RedEyesBlackGamer said:
Eclectic Dreck said:
Games For Windows is their black eye in this. People hate that service. Microsoft wasn't going into this with a clean slate in terms of digital services. They have one and no one likes it. So why should people be excited about a new platform where they hold all the dice? This was compounded my their horrible PR covering the Xbox One. No one knew anything concrete and sources would contradict each other. That just added fuel to the fire. They are the company that charged a 50$ fee for full use of their digital platform on their console when their competitors offered theirs for free. Why should people have trusted Microsoft not to take advantage of the situation? It is supposition to say that they would have copied their mistakes for Games For Windows. It is also supposition to say that they would have turned out a service to rival Steam. The used games angle was largely secondary to the always-online requirement. That burned the bridge before they even started to try to cross it. The always-online requirement, their horrendous PR, and their spotty track record all combined to create a situation where they couldn't win with their current product.
The supposition I make is actually
predicated upon the notion that Microsoft would attempt to maximize their profits. If Valve and various studios along the way are to be believed, the sales result in an
increase in profits for them. Combine that with the fact that the end game would be utterly divorcing game sales from retail chains, a move which frees them to freely modify their prices as they see fit in order to maximize a return, and you have the core of the argument.
Though, your post does shed some amount of light on part of Microsoft's real problem. I can point out any number of things wrong the current system and find things that were good about the proposal but that pales in the face of the fact that the new system was
different. Microsoft of all companies should know just how hard it is to sell someone on
anything different - see the launches for Windows, Windows 95, Windows Vista, Office 2007, Office 2013 and so forth. Each was met with a violent backlash and in cases were it was not carefully managed (Windows Vista) they were forced to eventually resort to a scorched earth solution. Microsoft simply handled the Xbox one announchement as badly as possible. Even if they came to the public with something
unambiguously good, they still would have garnered a negative reaction if they had as confused and clueless a message as this.

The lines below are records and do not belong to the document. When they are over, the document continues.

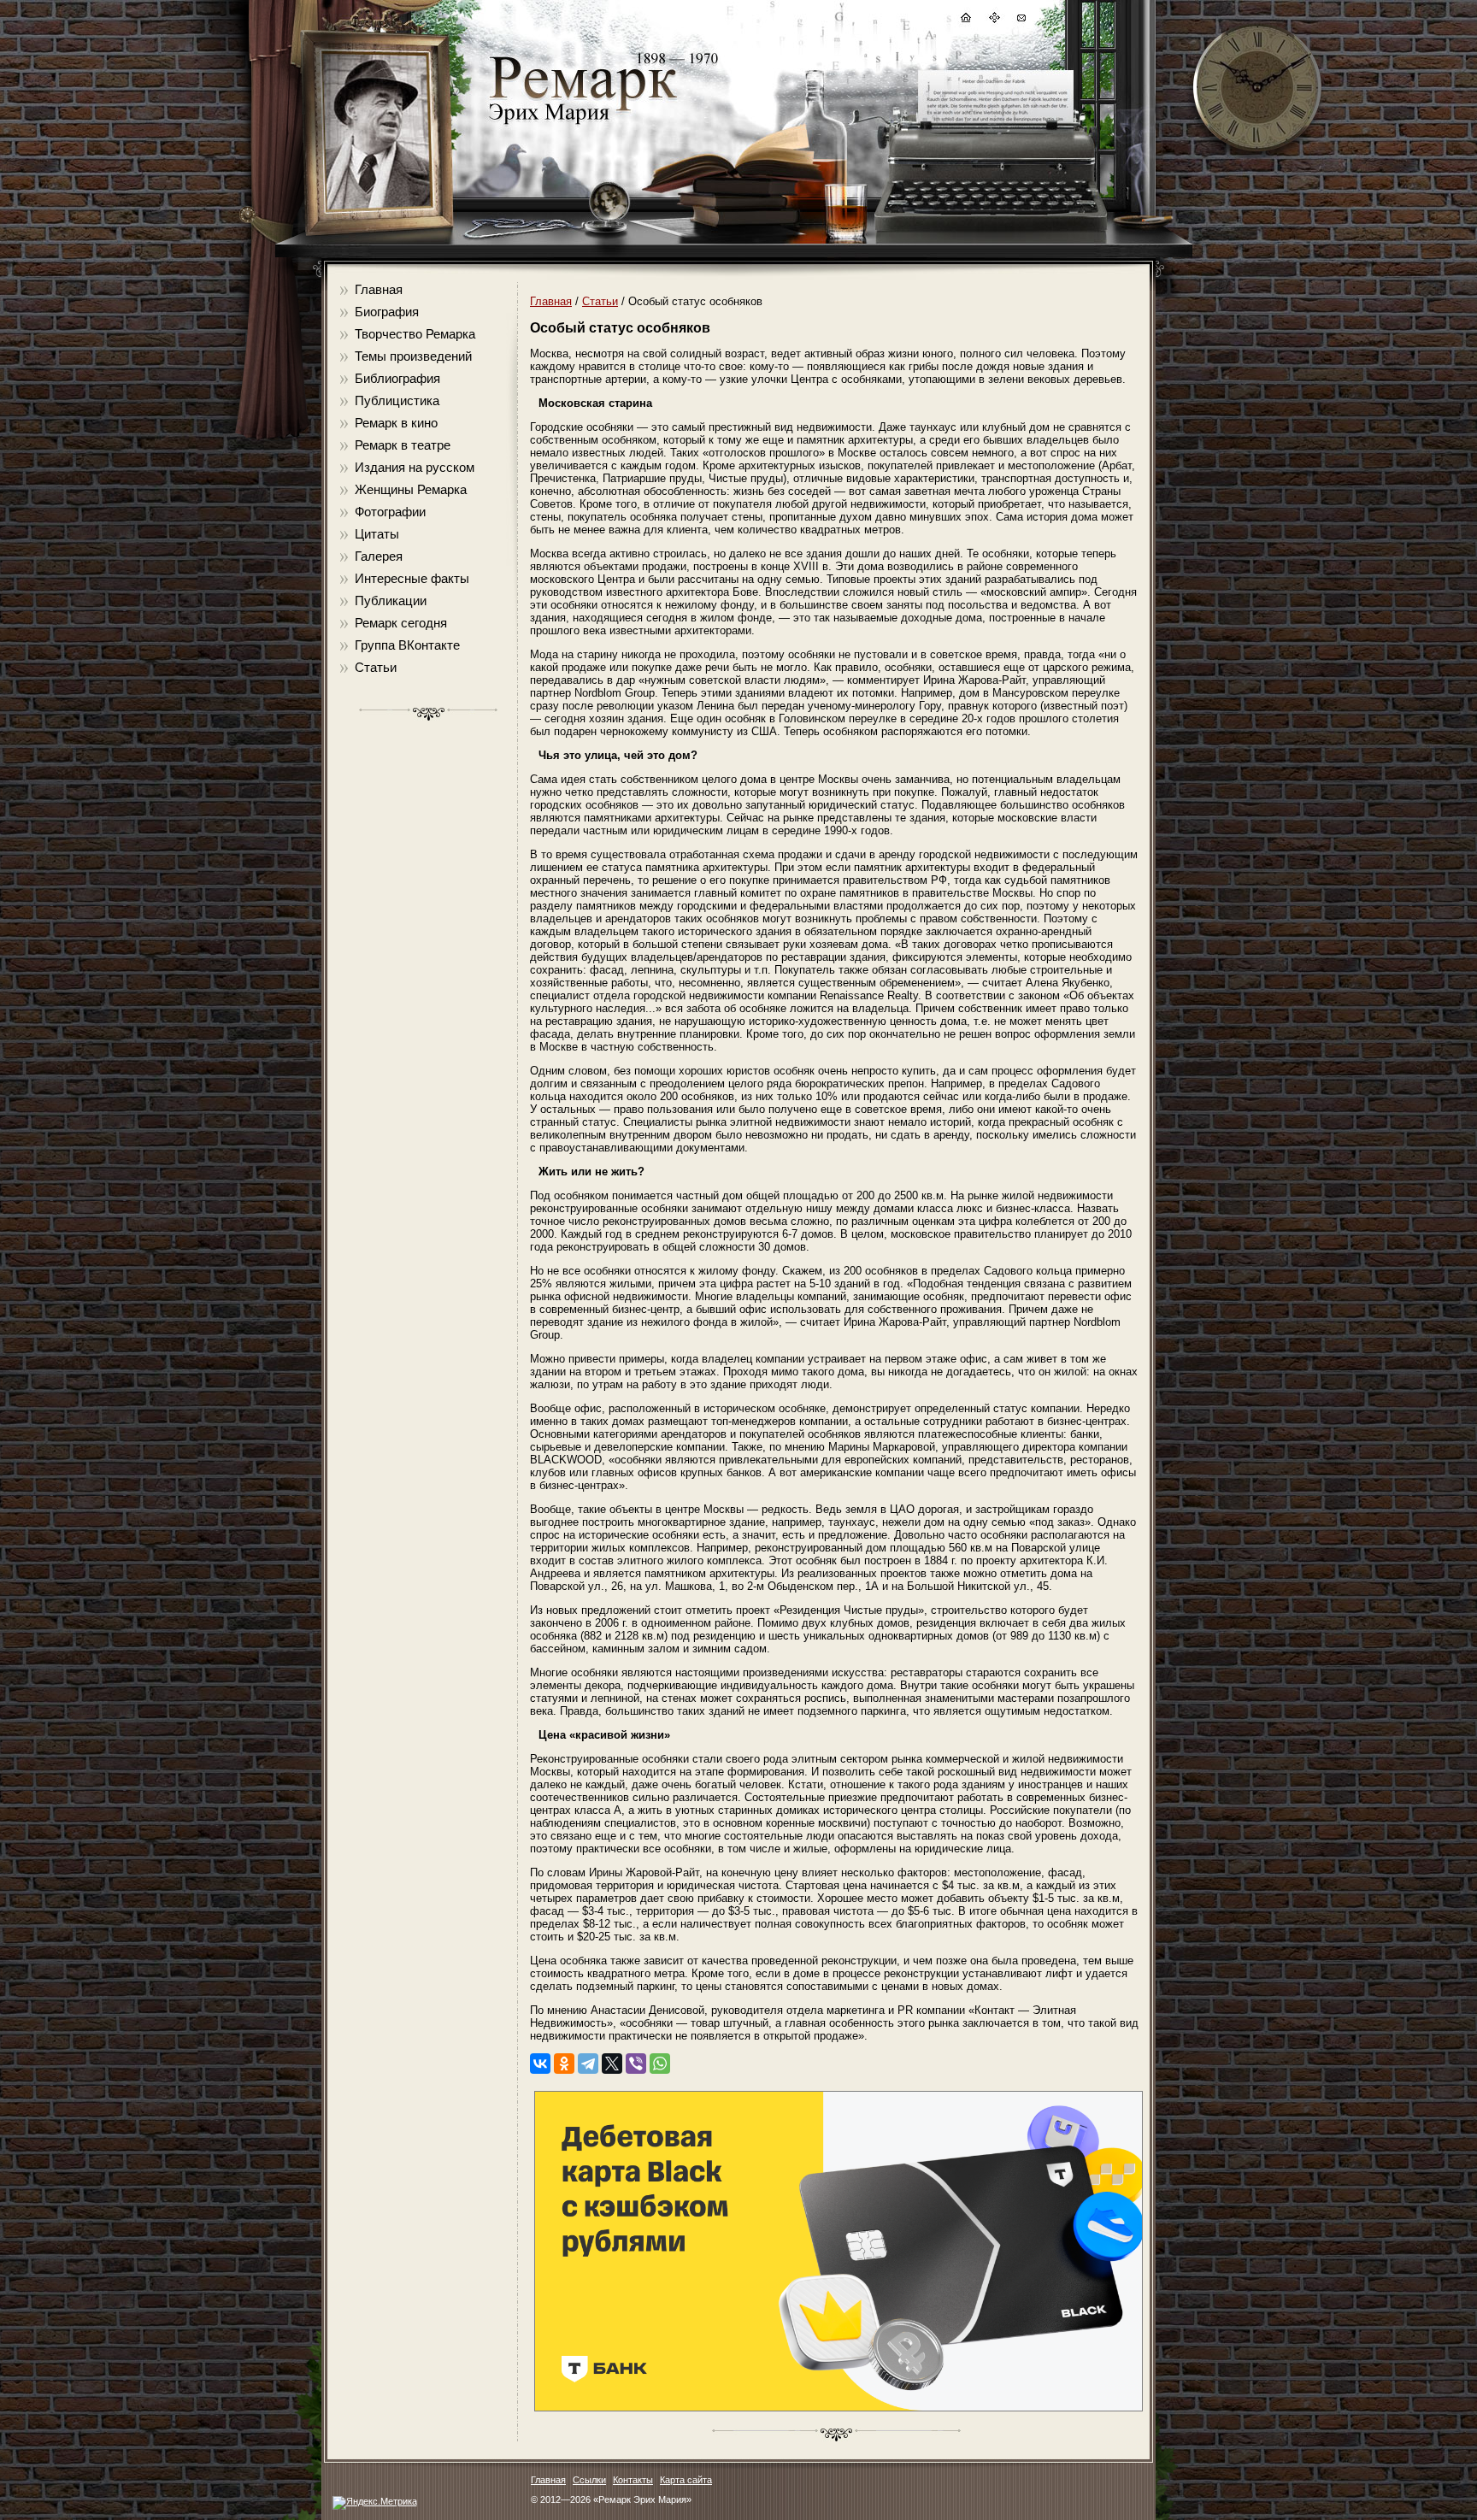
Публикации (391, 600)
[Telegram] (588, 2063)
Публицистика (397, 400)
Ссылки (589, 2480)
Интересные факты (412, 578)
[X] (612, 2063)
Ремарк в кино (396, 422)
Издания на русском (414, 467)
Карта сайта (686, 2480)
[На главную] (965, 20)
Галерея (379, 556)
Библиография (397, 378)
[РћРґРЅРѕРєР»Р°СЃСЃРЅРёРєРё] (564, 2063)
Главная (379, 289)
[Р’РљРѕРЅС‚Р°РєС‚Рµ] (540, 2063)
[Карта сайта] (993, 20)
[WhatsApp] (660, 2063)
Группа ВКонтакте (407, 645)
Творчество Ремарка (415, 334)
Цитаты (377, 534)
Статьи (376, 667)
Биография (387, 311)
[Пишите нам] (1020, 20)
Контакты (633, 2480)
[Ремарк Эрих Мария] (582, 124)
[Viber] (636, 2063)
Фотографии (390, 511)
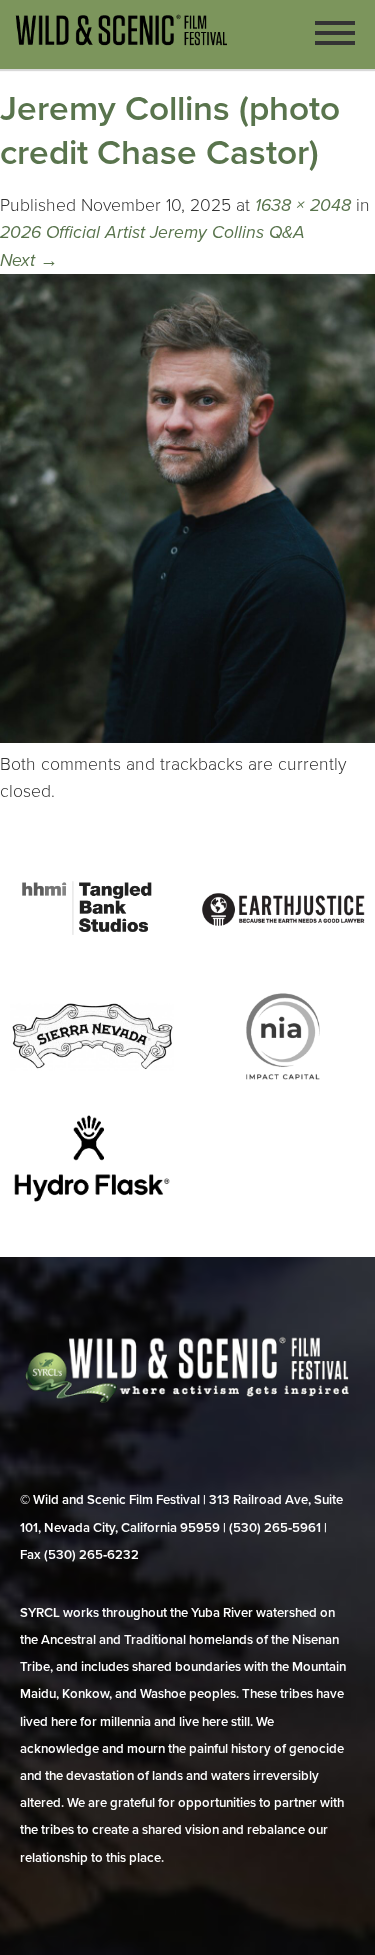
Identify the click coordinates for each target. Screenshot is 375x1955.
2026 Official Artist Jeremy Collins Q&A (152, 232)
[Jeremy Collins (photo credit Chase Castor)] (187, 737)
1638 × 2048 (303, 205)
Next (29, 260)
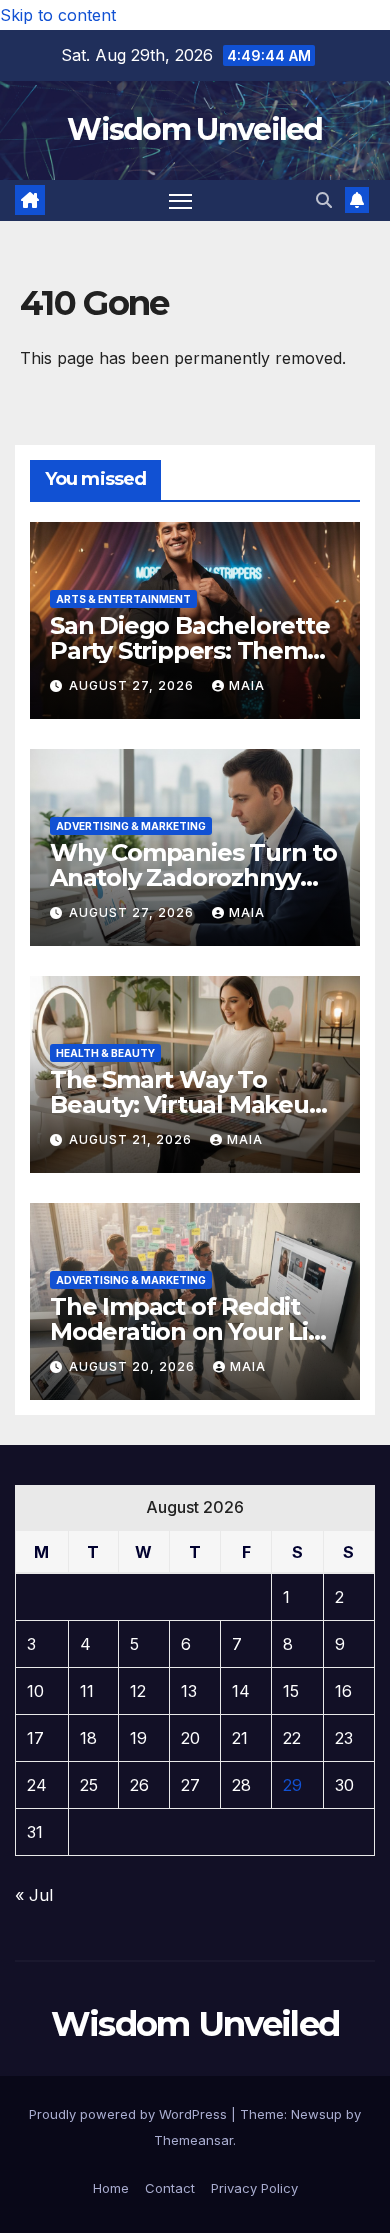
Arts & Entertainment (123, 599)
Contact (170, 2188)
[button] (324, 200)
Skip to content (58, 15)
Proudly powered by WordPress (130, 2114)
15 (291, 1691)
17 (35, 1738)
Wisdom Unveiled (195, 129)
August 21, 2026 (132, 1139)
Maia (247, 685)
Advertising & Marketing (131, 826)
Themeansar (193, 2140)
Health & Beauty (105, 1053)
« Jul (34, 1895)
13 (189, 1691)
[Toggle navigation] (181, 201)
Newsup (316, 2114)
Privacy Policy (254, 2188)
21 (240, 1738)
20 (190, 1738)
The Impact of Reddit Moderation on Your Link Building (194, 1331)
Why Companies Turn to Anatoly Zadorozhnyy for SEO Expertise (193, 877)
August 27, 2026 (133, 685)
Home (111, 2188)
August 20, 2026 (134, 1366)
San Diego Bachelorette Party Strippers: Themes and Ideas (191, 650)
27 (190, 1785)
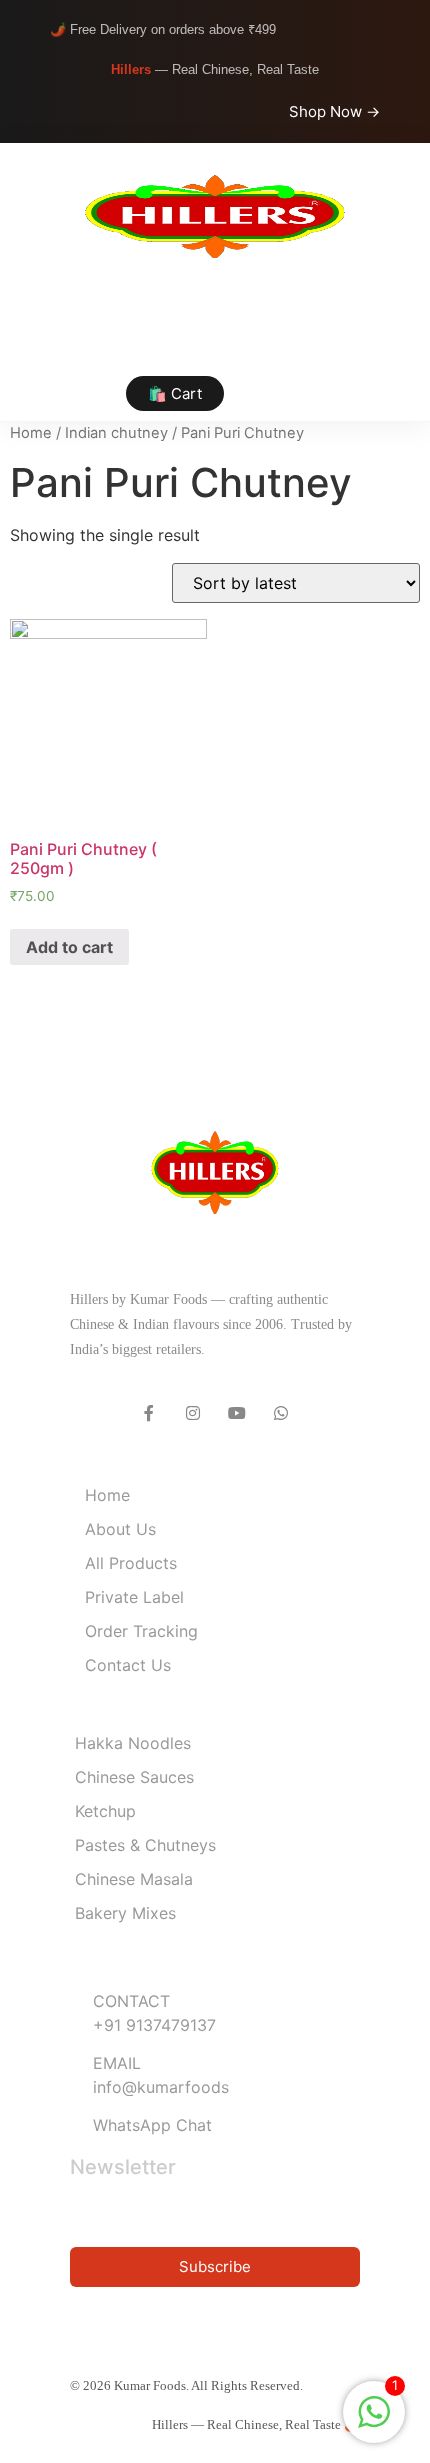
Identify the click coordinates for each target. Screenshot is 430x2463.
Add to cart (69, 947)
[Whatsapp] (281, 1413)
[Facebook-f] (149, 1413)
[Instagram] (193, 1413)
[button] (215, 329)
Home (31, 433)
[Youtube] (237, 1413)
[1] (374, 2422)
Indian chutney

The cloud bit is, perhaps, the best example. They simply limply waved at the notion of cloud - something they do a lot these days. Yet in my day to day life (I work in IT), I have to regularly explain what the cloud is to people; few, it would seem, actually know anything about the idea the word is supposed to represent. That Microsoft offered no useful answer as to what they were going to do with the service (any details on that front came from third parties) while simultaneously pointing to it as a key advantage was a failure of messaging so complete that entire product lines have failed for less.